I wouldn't hire an animal behaviorist to teach me everything I needed to know about horses - including handling, body language, equine social structure, breeding, riding, training, etc...I would hire an experienced horse handler, trainer, or riding instructor. But I would not discount the animal behaviorist's ability to teach me something which could be helpful, either.
A degree simply proves that a person passed a course which contains a very specific body of knowledge at a specific point in time. A degree is no absolute measure of intelligence, skill, hands-on experience, competence, compassion, or character.
There are certain people who were born with a gift which no amount of money or education can buy. Lerning to play the violin will not make you a virtioso, unless the ability already exists to some degree.

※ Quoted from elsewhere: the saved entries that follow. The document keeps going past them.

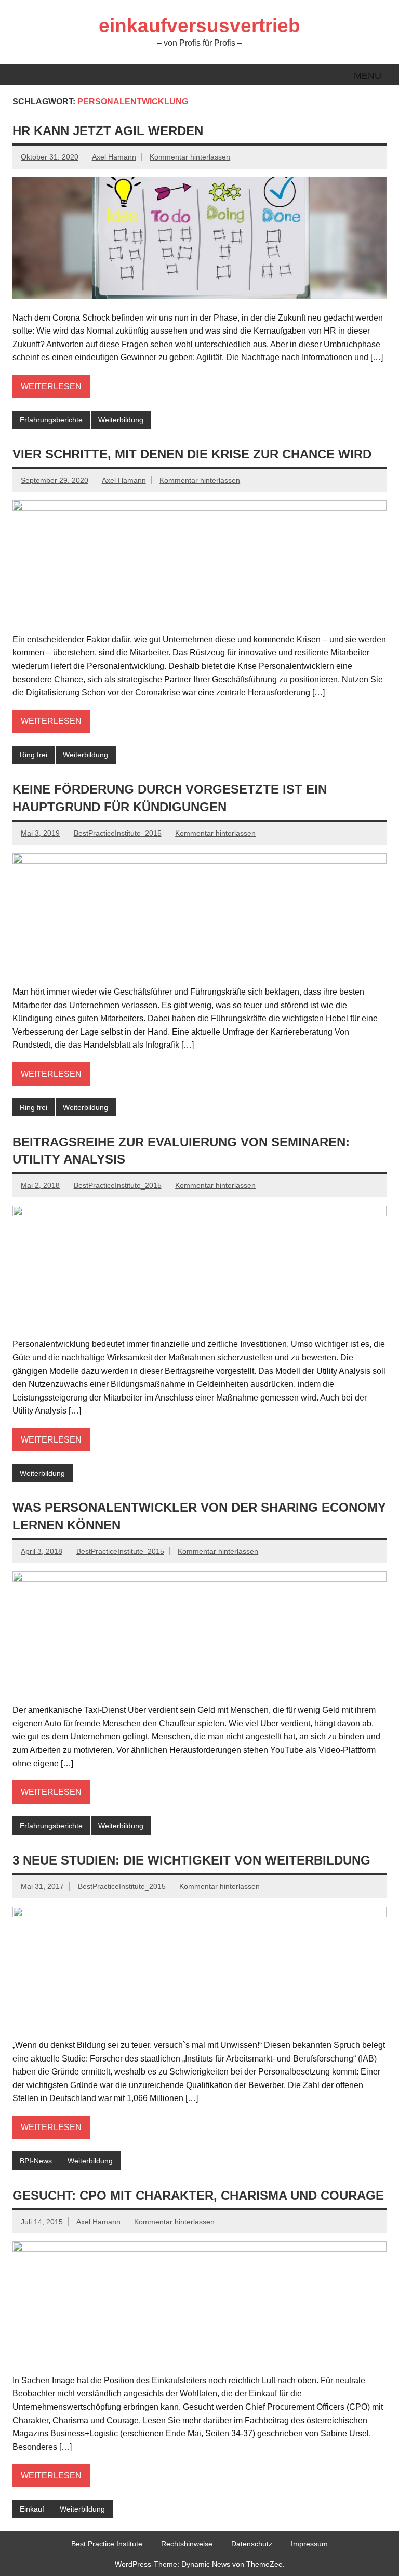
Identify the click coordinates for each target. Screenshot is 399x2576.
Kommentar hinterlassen (190, 157)
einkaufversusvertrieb (199, 25)
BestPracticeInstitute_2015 (118, 833)
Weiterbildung (120, 420)
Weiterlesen (51, 386)
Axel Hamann (114, 157)
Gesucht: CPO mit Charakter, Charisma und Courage (198, 2195)
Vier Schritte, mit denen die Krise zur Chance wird (191, 454)
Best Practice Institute (106, 2543)
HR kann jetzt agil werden (107, 131)
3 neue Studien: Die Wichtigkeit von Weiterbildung (191, 1860)
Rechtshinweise (186, 2543)
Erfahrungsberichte (51, 420)
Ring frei (33, 754)
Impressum (309, 2543)
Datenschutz (251, 2543)
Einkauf (32, 2509)
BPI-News (36, 2161)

Education also means continuing education and the exploration of all aspects of the topic of interest, which includes related fields of study, knowing the difference between the laboratory and the real world, and not getting stuck in fixed belief systems. If we live with an animal socially, we need personal experience and understanding in that area as well.
And yes, this does seem to be yet another indirect jab at CM. But it's not CM I see out there following and preaching the "radical behaviorist" doctrine and counter-conditioning dogs without a specific degree in behaviorism, it's the "uneducated" clicker trainers playing at amature behaviorist, and failing because they don't know what they're doing.
Eventually, I hope to see a bigger field of vision which leaves no stone unturned in understanding everything which is "dog". The study of general "behaviorism" alone, just doesn't cut-it in the real world, IMO.